Still waiting for a reply from Jonathan on how he would plunge with a table saw. I know you could attempt it like sawing a zero clearance insert, but I'm wondering where you would know where to stop to avoid over cutting the corners.


----------



## waho6o9 (May 6, 2011)

One should not do this procedure on the table saw.


----------



## MrRon (Jul 9, 2009)

Thanks all. I have done this kind of cut using all three methods in the past, except for the router method which was on thin material. I was happiest with the router method as it made the cleanest cut. I'm just concerned with the bit. I'm guessing a 1/4" upcut spiral bit would be best, taking 3 incremental depth cuts.


----------



## tierraverde (Dec 1, 2009)

waho6o9

I couldn't agree more, but I'm waiting for jonathans explanation to enlighten the inexperienced.


----------



## waho6o9 (May 6, 2011)

Understandable.

I'm trying to prevent a kick back or worse….


----------



## Loren (May 30, 2008)

Of course you can just nail a crude frame to the back defining all the
holes and use that as a giant template for routing it out.


----------



## MrRon (Jul 9, 2009)

Thanks all. I have done this kind of cut using all three methods in the past, except for the router method which was on thin material. I was happiest with the router method as it made the cleanest cut. I'm just concerned with the bit. I'm guessing a 1/4" upcut spiral bit would be best, taking 3 incremental depth cuts.


----------



## smitdog (Aug 20, 2012)

Perhaps you could "plunge cut" with the table saw using reference marks and lowering the blade, clamping the piece in the right position then raising the blade into it with the saw running to make the cut? Kind of like making a 0 clearance insert? Seems like a nasty accident waiting to happen but I would love to hear a more thorough explanation! What's the secret Jonathan?


----------



## Billp (Nov 25, 2006)

I would just bring it to SPalm and have him cut it on his CNC ROUTER setup. Ha!


----------



## RonInOhio (Jul 23, 2010)

I agree that unless you have a really good jig-saw your cuts will likely not be 90 degrees. Just my experience.
I probably would use templates/guide with a circular saw w/good blade, and finish up with a router in several passes.


----------



## sprucegum (Dec 6, 2012)

If I were doing it I would lay it all out with some good dark pencil lines, put a good quality carbide tipped plywood blade on my best circular saw , hook the guard up out of the way, and make plunge cuts with blade at full depth (easier to stay strait that way). I would do this with the sheet suspended between to good solid horses and move the sheet as needed to avoid cutting them in two. After all of the cuts were made I would finish the corners with a jig saw. I am sure this is not the safest way to proceed but after 45 years of experience with circular saw I am very sure of my ability. Having said all of that you better use one of the other ideas.


----------



## TeamTurpin (Oct 3, 2012)

If using the router, jigsaw or circ saw methods on saw horses, I'd make some sort of jack to firmly support the cutouts from underneath. Pieces that big will make a mess falling out.

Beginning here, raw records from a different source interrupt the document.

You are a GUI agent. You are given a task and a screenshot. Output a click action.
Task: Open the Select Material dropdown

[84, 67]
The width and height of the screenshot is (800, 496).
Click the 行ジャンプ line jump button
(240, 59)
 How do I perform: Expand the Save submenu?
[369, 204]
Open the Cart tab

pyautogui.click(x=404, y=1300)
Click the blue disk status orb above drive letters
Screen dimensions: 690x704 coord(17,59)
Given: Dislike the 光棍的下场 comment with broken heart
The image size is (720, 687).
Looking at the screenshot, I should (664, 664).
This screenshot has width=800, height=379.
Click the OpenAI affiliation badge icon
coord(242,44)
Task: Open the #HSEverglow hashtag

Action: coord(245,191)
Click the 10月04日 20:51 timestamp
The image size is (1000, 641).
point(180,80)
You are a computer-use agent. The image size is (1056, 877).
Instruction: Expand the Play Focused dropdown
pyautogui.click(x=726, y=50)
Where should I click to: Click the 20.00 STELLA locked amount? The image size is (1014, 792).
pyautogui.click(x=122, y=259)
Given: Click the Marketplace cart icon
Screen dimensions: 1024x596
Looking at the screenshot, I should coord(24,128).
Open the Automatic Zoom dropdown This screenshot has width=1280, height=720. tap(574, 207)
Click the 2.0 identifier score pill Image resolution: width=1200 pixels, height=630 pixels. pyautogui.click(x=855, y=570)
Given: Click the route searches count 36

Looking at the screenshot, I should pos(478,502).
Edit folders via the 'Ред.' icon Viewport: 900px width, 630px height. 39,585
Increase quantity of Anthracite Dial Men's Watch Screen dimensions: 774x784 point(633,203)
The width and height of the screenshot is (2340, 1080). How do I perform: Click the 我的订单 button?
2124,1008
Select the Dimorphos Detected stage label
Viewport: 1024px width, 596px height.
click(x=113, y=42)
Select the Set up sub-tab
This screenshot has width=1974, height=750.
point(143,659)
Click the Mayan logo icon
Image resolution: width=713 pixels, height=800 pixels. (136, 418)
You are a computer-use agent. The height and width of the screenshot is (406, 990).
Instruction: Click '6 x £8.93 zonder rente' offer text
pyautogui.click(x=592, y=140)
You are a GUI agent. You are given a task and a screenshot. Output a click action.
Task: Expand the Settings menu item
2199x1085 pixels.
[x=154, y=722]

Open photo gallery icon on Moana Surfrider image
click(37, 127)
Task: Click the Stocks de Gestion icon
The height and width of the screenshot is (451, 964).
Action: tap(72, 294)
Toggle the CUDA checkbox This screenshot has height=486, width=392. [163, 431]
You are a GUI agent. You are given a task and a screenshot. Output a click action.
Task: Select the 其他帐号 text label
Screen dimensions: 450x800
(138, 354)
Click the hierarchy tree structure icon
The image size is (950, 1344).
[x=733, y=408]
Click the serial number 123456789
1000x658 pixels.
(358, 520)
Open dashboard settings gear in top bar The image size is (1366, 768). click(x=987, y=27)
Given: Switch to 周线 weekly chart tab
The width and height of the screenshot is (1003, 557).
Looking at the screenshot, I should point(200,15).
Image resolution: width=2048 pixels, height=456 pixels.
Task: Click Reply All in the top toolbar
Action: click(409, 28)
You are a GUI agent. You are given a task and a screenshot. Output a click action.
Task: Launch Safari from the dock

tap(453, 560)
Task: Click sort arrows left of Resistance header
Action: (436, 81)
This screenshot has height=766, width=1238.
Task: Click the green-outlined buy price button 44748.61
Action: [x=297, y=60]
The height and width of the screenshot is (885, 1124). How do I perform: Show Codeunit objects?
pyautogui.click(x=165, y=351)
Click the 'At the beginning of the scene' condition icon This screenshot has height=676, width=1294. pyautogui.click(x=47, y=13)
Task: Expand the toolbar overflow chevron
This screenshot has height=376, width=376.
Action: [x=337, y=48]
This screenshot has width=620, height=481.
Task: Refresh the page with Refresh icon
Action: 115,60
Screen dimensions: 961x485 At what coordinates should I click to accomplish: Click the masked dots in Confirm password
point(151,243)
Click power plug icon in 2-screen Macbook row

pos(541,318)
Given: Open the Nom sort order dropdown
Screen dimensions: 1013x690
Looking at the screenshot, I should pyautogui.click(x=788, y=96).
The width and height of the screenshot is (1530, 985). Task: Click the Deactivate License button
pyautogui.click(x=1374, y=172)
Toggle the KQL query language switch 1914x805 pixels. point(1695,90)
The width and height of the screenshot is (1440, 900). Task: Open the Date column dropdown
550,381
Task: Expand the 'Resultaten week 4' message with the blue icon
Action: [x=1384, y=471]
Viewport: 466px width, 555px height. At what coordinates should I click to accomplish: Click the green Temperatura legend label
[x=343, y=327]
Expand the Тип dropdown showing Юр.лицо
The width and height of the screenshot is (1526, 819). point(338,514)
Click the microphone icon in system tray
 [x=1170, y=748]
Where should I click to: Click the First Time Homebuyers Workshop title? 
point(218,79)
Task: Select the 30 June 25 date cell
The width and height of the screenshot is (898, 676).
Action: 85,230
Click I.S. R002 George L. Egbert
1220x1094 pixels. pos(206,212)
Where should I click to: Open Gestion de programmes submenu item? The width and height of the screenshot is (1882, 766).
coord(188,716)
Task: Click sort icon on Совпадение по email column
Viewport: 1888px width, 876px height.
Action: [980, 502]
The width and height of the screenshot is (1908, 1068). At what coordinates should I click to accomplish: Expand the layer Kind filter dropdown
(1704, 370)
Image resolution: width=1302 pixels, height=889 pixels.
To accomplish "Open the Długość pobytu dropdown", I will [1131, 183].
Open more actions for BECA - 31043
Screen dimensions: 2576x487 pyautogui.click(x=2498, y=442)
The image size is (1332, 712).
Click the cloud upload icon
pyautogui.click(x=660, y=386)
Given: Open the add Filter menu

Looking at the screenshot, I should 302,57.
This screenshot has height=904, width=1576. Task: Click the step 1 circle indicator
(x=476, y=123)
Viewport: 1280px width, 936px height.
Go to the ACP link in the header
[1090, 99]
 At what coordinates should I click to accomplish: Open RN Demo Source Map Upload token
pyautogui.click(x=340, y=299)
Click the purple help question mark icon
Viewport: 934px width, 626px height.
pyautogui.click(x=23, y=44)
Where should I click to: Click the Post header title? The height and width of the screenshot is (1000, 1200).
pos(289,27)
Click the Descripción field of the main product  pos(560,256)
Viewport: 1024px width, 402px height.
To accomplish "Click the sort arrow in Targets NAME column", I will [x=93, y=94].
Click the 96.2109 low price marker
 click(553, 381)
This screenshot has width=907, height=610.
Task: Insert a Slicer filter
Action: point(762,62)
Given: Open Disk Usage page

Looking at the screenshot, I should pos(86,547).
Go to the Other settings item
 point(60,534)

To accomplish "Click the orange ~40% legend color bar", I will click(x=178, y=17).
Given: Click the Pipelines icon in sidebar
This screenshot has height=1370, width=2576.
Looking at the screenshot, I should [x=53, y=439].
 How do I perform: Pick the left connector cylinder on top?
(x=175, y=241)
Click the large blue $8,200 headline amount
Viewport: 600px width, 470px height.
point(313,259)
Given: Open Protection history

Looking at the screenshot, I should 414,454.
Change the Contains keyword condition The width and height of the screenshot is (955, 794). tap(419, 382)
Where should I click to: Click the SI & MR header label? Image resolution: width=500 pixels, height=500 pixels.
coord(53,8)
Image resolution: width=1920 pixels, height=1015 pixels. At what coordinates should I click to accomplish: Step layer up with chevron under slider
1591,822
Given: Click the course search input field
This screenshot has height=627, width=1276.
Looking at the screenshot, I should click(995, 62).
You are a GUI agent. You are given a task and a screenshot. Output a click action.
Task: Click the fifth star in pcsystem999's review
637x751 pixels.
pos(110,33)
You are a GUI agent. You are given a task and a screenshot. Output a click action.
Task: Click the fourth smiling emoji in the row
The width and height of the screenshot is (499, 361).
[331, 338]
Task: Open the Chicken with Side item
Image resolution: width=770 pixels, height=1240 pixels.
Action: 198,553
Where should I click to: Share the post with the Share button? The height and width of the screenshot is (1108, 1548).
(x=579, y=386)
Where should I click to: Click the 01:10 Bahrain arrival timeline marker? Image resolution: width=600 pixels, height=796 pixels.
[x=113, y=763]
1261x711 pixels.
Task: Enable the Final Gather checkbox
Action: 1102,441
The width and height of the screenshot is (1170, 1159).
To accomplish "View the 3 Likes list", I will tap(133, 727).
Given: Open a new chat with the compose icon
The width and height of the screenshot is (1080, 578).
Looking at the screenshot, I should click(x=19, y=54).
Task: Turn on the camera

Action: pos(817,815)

If your knees and back can stand it, this might be a good project to cut on the floor on top of a piece of styrofoam/ridgid insulation.


----------



## sprucegum (Dec 6, 2012)

If you leave the corners they will not fall until your are ready. A scrap board screwed to the top of the waste and overlapping the face frame works well for support while finishing the corners, that is how I do my sink hole cutouts in laminate counter tops.


----------



## MrRon (Jul 9, 2009)

I have a Bosch scroll saw, and I may go that route or I may go with Jonathan's method of raising the blade through the plywood with start/stop marks on the fence. I've done this before with no problem. It has the potential of being unsafe, but it can be done if you are careful. This last method will ensure a perfectly straight cut. I checked the price of a spiral upcut router bit and $38 is more than I want to spend for a one off job, especially since there are other ways to do it with the tools I already have on hand.


----------



## muleskinner (Sep 24, 2011)

Plunge cutting this project, which appears (from OP drawing) to be full and half sheets, on a table saw seems like a recipe for disaster. A saber saw or router are much easier to finesse than a full sheet of plywood on a table saw.


----------



## oldnovice (Mar 7, 2009)

I am with *nwbusa*, jig saw and router.

Or, since I was recently given a *Rockwell VersaCut* I would use that. I am impressed how well this tool really works and since it is a plunge saw it is perfect for this application! A benefit is that it only has. 1/16" kerf.


----------



## Grandpa (Jan 28, 2011)

I have done it on a table saw saw as described above. I think a good blade on a circular saw is just as good and safer but you can have wood splintering unless you devise a zero clearance shoe.


----------